In 2014, Jamie set herself the task of writing one poem per week. The resulting poems were collected in The Bonniest Companie, released in 2015, winning 2016 Saltire Society book of the year award.

Since 1998, Jamie's literary archive has been held at the National Library of Scotland.

In 2009 Jamie was elected as a Fellow of the Royal Society of Literature, and in 2018 elected as a Fellow of the Royal Society of Edinburgh.

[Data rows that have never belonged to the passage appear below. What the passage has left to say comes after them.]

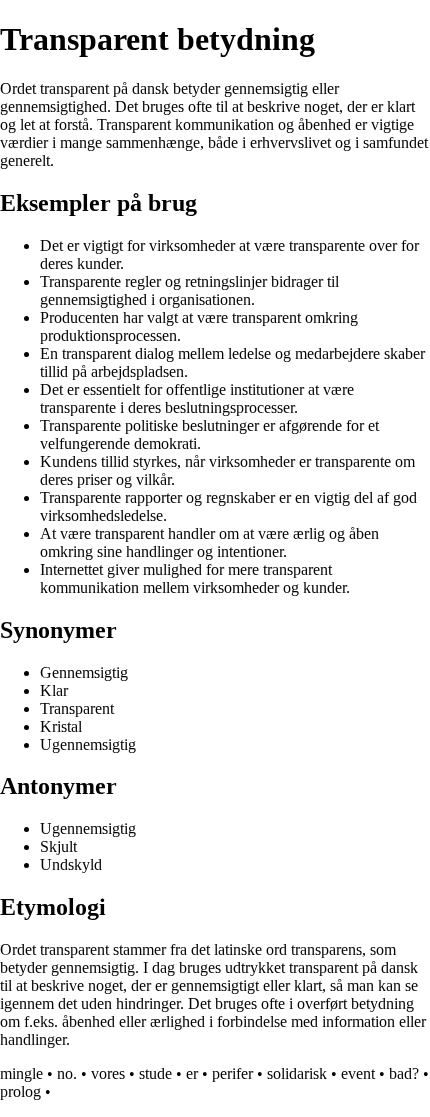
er (192, 1073)
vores (108, 1073)
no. (67, 1073)
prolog (20, 1091)
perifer (232, 1073)
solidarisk (297, 1073)
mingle (21, 1073)
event (358, 1073)
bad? (404, 1073)
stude (155, 1073)
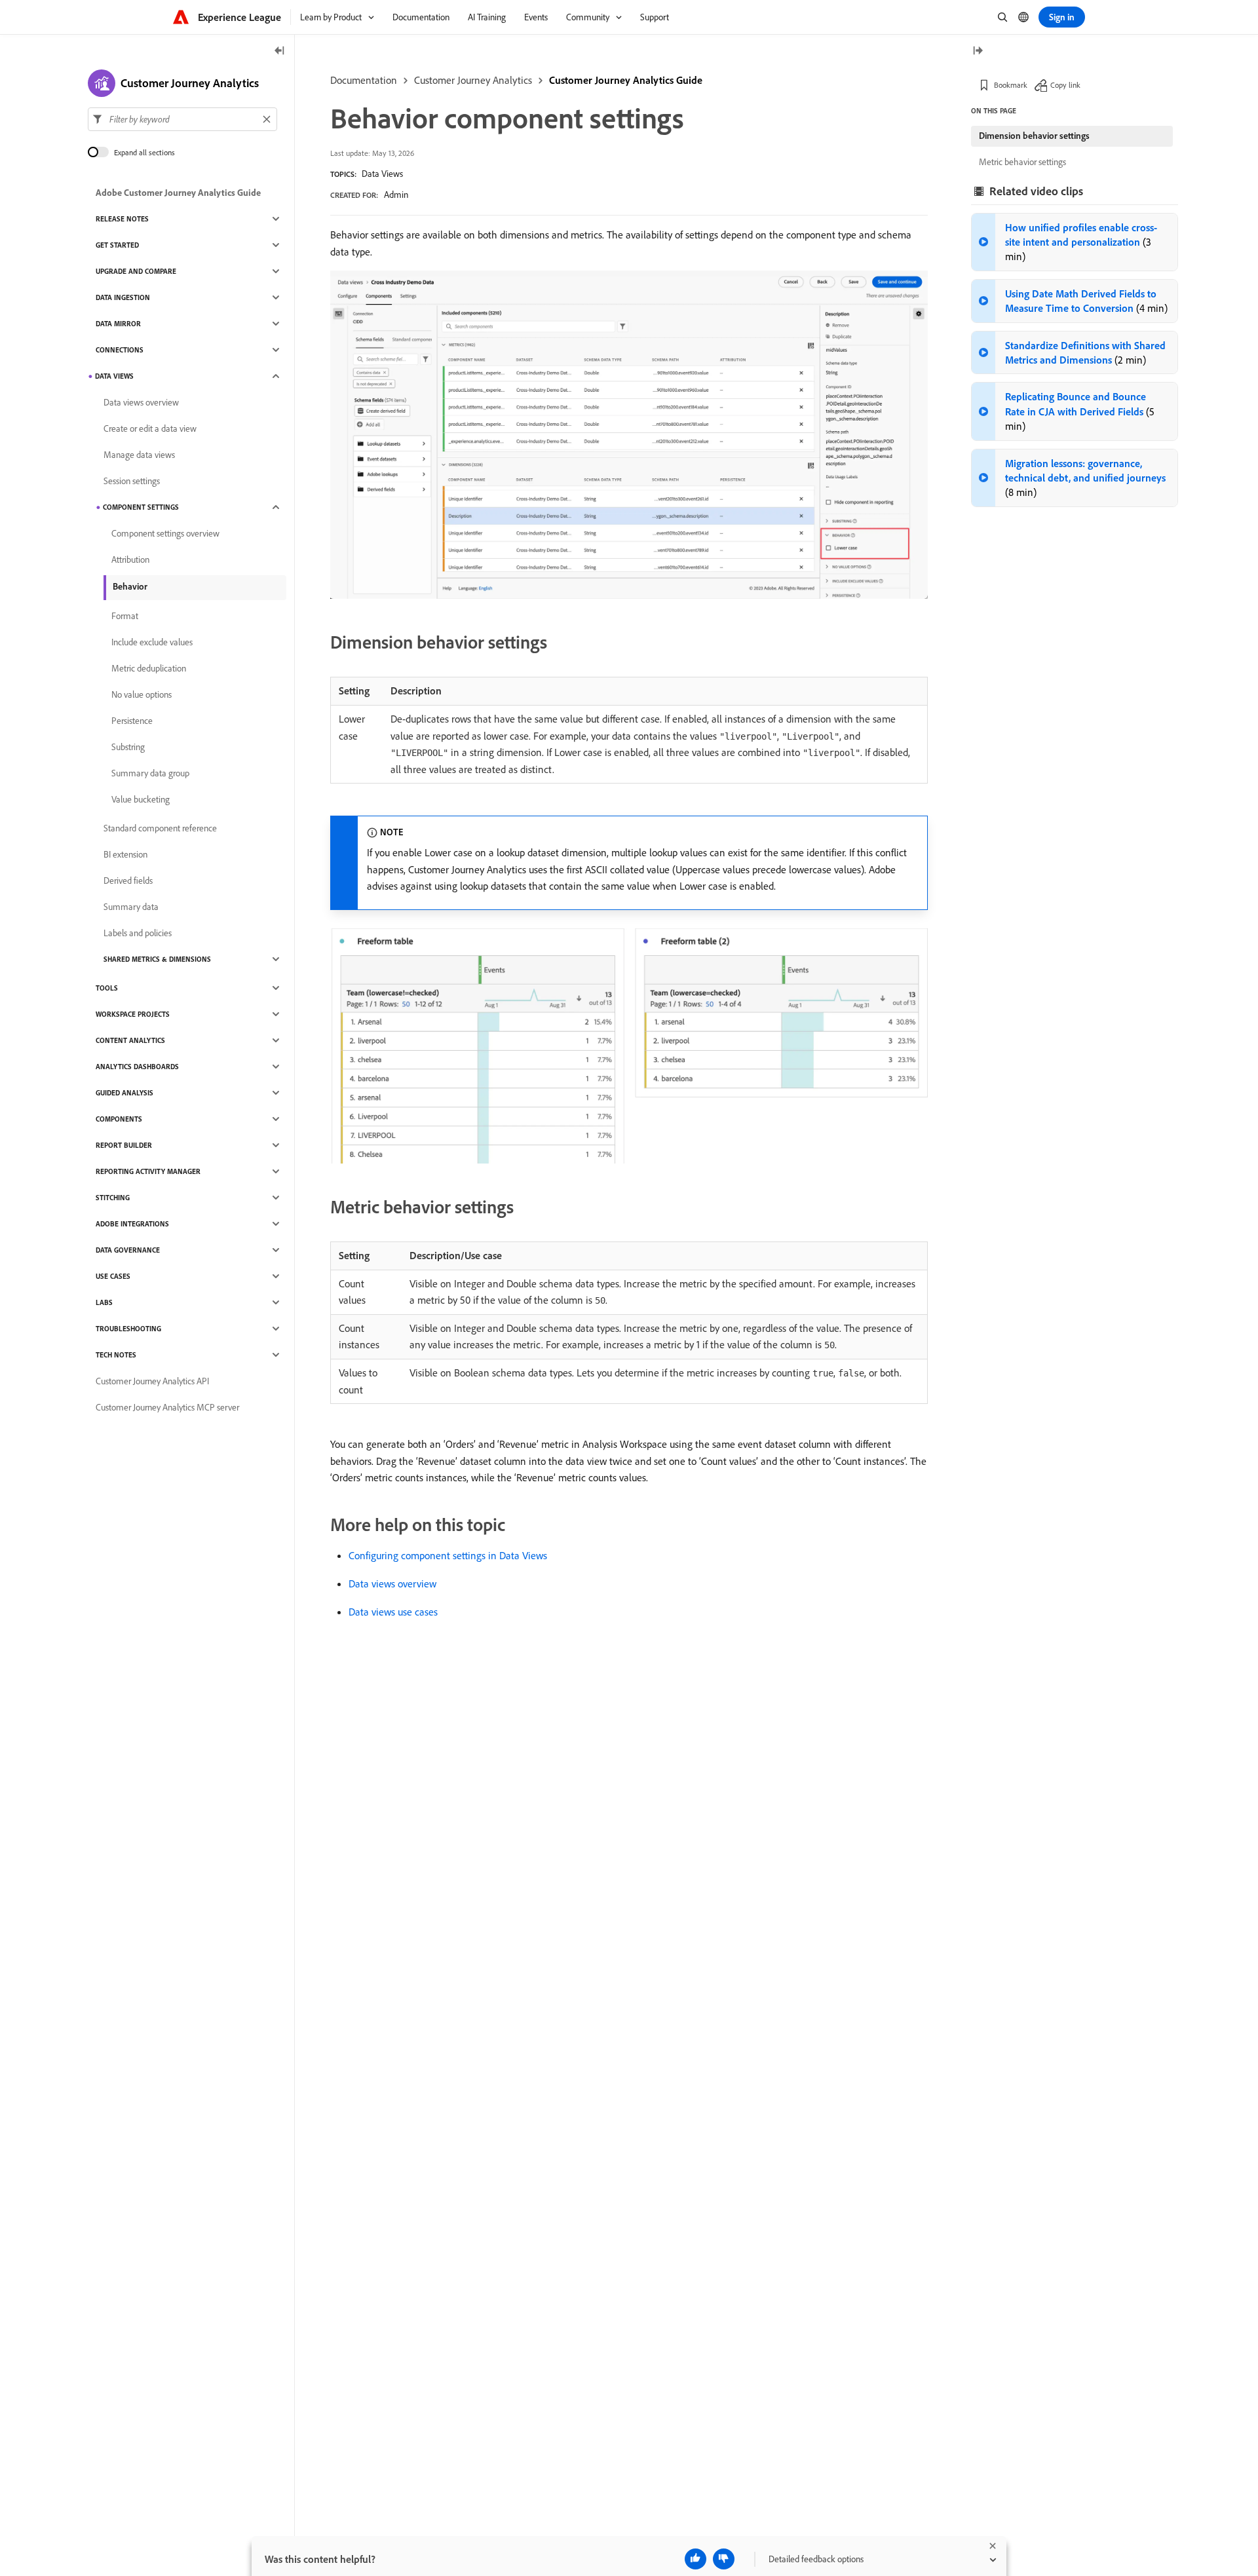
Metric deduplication (148, 668)
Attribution (130, 559)
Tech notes (116, 1354)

In August 2021 Jamie was appointed as the fourth holder of the title of Scots Makar.

==Awards==
- 1981 Eric Gregory Award
- 1995 Somerset Maugham Award for The Queen of Sheba
- 2000 Geoffrey Faber Memorial Prize for Jizzen
- 2001 Scottish Arts Council Creative Scotland Award
- 2003 Griffin Poetry Prize (Canada) (shortlist) for Mr. and Mrs. Scotland are Dead: Poems 1980–1994
- 2004 Forward Poetry Prize (Best Poetry Collection of the Year) for The Tree House
- 2005 Scottish Arts Council Book of the Year Award for The Tree House
- 2012 Costa Prize Poetry Award for The Overhaul
- 2014 John Burroughs Medal for Sightlines
- 2014 Orion Book Award for Sightlines
- 2016 Saltire Society book of the year award for The Bonniest Companie
- 2017 Ness Award "for outstanding creative writing at the confluence of travel, nature and culture"
- 2019 Highland Book Prize for Surfacing.

== Honours ==
- 2009 elected a Fellow of the Royal Society of Literature
- 2018 elected a Fellow of the Royal Society of Edinburgh
- 2021 appointed as Scots Makar

== Bibliography ==
- Black Spiders (1982)
- A Flame in Your Heart (with Andrew Greig) (1986)
- The Way We Live (1987)
- The Golden Peak: Travels in North Pakistan (1992) (reissued as Among Muslims in 2002)
- The Autonomous Region: Poems and Photographs from Tibet (1993)
- The Queen of Sheba (1994)
- Jizzen (1999)
- Mr & Mrs Scotland Are Dead (Poems 1980–94) (2002) (shortlisted for the 2003 International Griffin Poetry Prize)
- The tree house (2004) (winner of the Forward Poetry Prize) and Scottish Book of the Year Award.
- Findings (2005), essays
- This weird estate (2007)
- Sightlines (2012), essays
- The Overhaul (2012)
- The Bonniest Companie (2015)
- Selected Poems (2018)
- Surfacing (2019), essays
- Contributor to A New Divan: A Lyrical Dialogue Between East and West, Gingko Library, 2019. ISBN 9781909942288
- Editor: Antlers of Water: Writing on the Nature and Environment of Scotland (2020)
- Skeins o Geese (2023), 12 poems complemented by Woodcuts by Jo Sweeting. Published by Fine Press Poetry.